Three: Reduced Competitiveness for Other Sectors and Businesses
The situation is more complex than just a transfer of cash from taxpayers to certain subsidized industries.
When the regime subsidizes a particular industry, business, or sector, this results in an increase in prices for competing businesses and industries. For example, if the regime decides to subsidize semiconductor makers, these firms will then have more resources to bid up the wages they pay, and the prices they pay for various resources necessary for production. This means that firms in other sectors now must compete more heavily for labor and raw materials or any other factor that the semiconductor industry is now buying up in larger amounts.

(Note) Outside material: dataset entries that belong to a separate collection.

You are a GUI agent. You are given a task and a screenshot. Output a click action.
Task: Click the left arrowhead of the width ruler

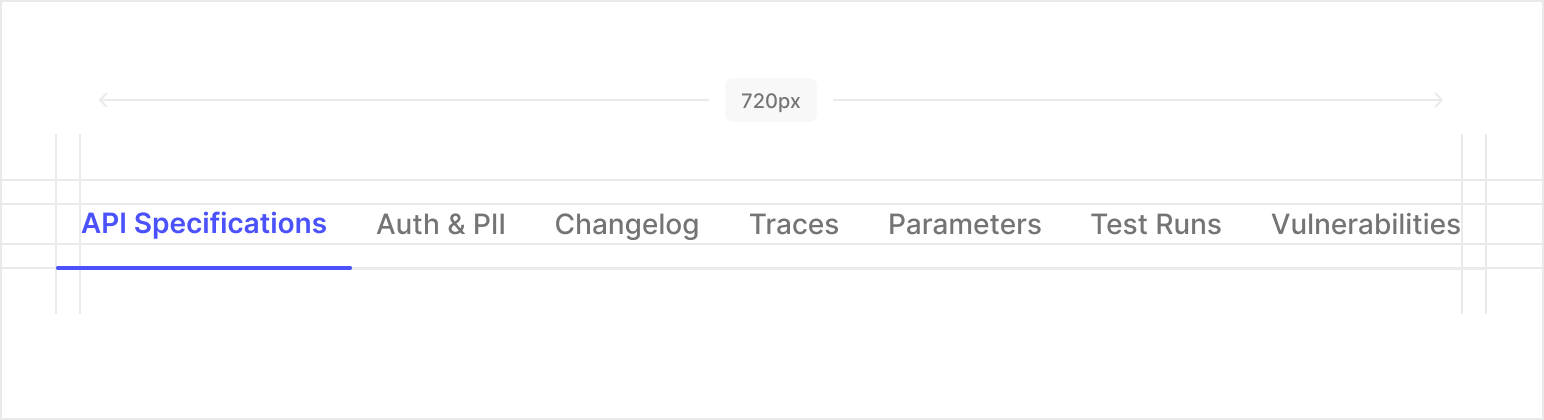click(x=103, y=100)
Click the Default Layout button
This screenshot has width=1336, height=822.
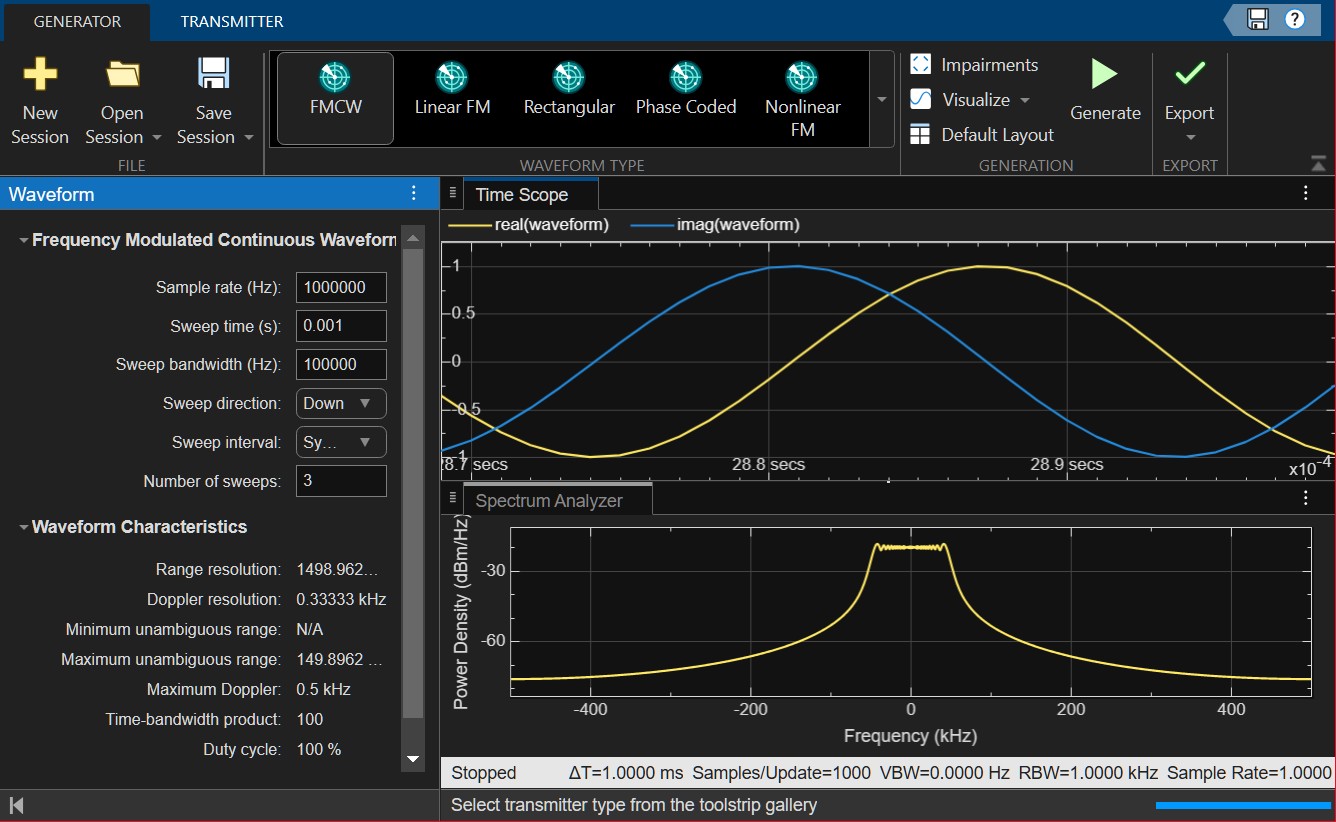(x=982, y=135)
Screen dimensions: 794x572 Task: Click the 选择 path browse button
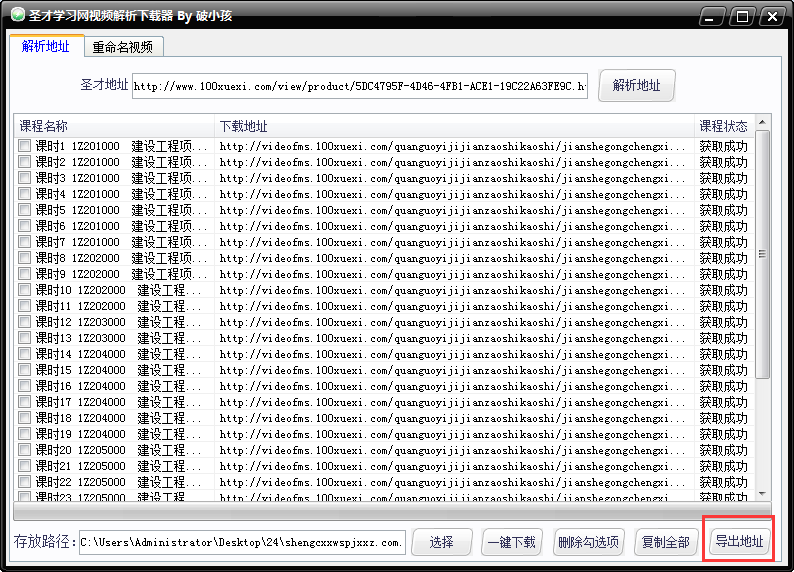[441, 542]
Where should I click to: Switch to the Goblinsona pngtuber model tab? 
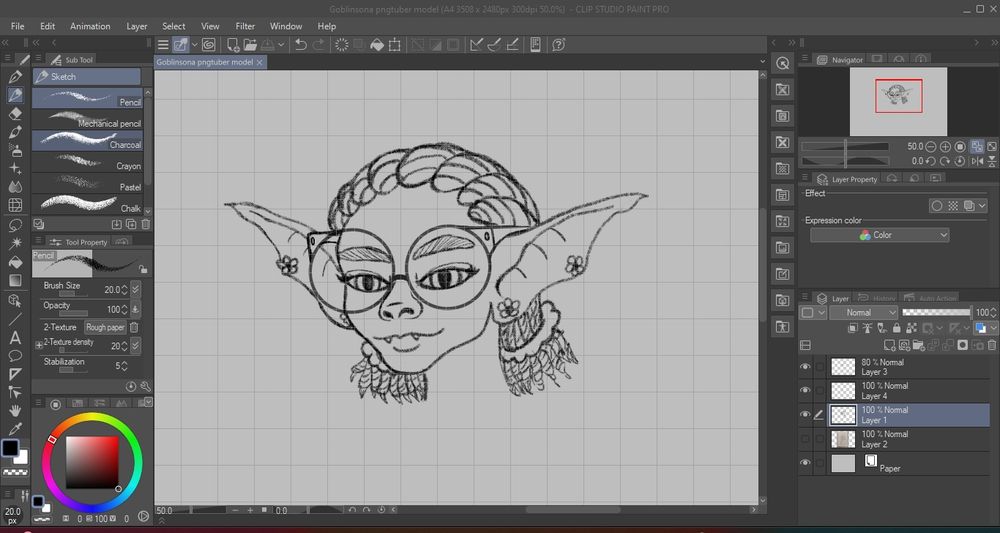pos(206,62)
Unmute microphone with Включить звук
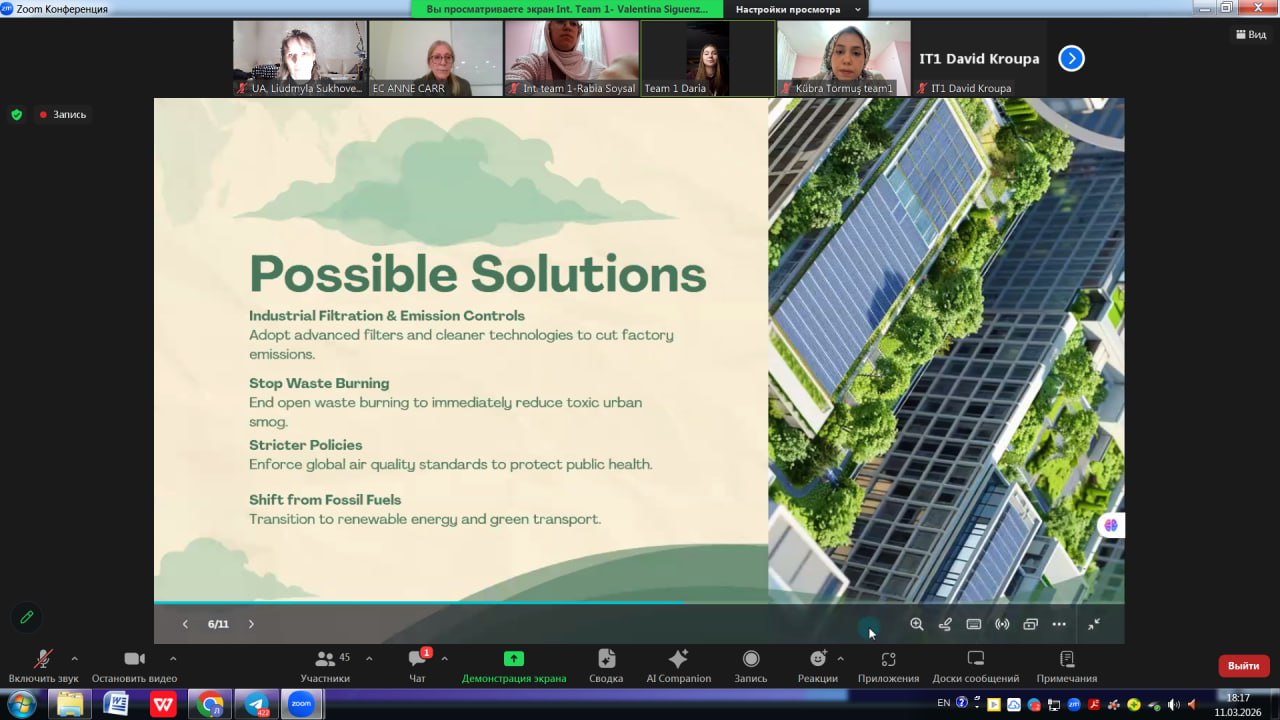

This is especially repugnant in the case of the semiconductor scheme because most of the large tech firms in question have already been indirectly subsidized for years through the Fed’s financialization efforts, and especially in the form of the Greenspan put. This has served to inflate stock prices in the tech sector and has benefited large publicly-traded firms over smaller firms that have not been able to count on the Fed to have their back.
In other words, the semiconductor subsidy is just the latest part of a scheme to stack the deck against small business owners, employees, and customers.
We Learn Economics to Learn How They’re Ripping Us Off
One can easily guess what the defenders of this latest subsidy will say. They’re likely to claim that it just amounts to a small amount per household: “What’s 50 billion dollars spread across so many households?” Of course, this is what advocates for tax increases, tariffs, and subsidies always say: “Just give us this one new, teeny-tiny tax/subsidy. It’s not a big deal!” But if we add up all the government schemes this claim has been used to justify, we get a pretty “big deal,” indeed. Moreover, as we’ve seen above, the real cost in terms of economic distortions, lost welfare, and harm to competitors, is quite real and beyond the dollar amounts we see in the subsidy itself.
- 1Although tax credits are not “subsidies” per se, they are anti-competitive and amount to the regime picking winners and losers. In an environment of deficit spending and monetization of debt—an environment we now live in—a tax credit for one firm or group of firms amounts to putting a larger tax burden on all other firms as monetary inflation and deficit spending are employed to keep spending high in the face of lost revenue via tax credits. Thus, tax credits for the semiconductor industry are a way to shift the tax burden to competitors.